The SASC legislation contains an array of acquisition-policy provisions, including changes to the congressional reporting requirement for so-called Nunn-McCurdy cost breaches in weapon systems that result from changes in the quantities of systems the Pentagon buys. The measure also creates a new “Joint Urgent Operational Need Fund” to allow the Pentagon to quickly buy equipment requested by troops in the battlefield.

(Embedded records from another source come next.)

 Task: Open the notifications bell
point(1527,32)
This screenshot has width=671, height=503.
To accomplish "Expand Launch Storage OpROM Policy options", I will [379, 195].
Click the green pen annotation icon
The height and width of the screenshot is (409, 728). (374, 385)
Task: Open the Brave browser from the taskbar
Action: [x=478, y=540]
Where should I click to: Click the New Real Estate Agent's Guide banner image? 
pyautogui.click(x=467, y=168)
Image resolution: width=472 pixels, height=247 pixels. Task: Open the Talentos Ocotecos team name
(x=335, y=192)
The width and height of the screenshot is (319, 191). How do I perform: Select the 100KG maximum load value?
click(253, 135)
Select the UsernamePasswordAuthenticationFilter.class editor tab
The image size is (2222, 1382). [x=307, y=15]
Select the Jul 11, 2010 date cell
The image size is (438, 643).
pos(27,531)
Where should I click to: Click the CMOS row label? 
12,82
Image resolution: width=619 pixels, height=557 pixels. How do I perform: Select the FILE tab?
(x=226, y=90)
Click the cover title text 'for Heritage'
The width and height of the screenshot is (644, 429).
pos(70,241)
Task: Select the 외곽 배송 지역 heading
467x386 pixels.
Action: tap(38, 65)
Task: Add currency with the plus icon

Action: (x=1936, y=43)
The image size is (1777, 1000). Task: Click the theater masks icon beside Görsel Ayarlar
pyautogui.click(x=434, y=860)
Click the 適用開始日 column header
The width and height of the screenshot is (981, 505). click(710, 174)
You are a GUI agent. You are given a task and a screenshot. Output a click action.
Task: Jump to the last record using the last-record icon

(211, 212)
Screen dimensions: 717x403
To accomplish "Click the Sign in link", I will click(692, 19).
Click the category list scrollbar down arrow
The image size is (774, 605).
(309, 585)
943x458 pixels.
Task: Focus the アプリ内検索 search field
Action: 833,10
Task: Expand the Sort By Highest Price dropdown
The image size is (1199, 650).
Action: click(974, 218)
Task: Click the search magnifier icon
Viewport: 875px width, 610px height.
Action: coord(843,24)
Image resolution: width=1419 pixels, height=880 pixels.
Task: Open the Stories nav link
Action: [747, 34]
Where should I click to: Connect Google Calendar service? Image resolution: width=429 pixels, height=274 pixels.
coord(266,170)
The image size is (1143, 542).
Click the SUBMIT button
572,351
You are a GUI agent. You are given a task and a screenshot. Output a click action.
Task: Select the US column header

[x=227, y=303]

Levin lamented to reporters yesterday that the White House has not given the SASC any guideline for how much it wants reduced from its FY ‘12 request for a $553 billion base budget and $117.8 billion war-funding plan. Since the Pentagon submitted those requests to Congress in February, President Barack Obama has said he wants to cut $400 billion in security spending by 2023.

The SASC is calling for trimming the Pentagon’s base budget request by $5.9 billion and war funding by $537 million.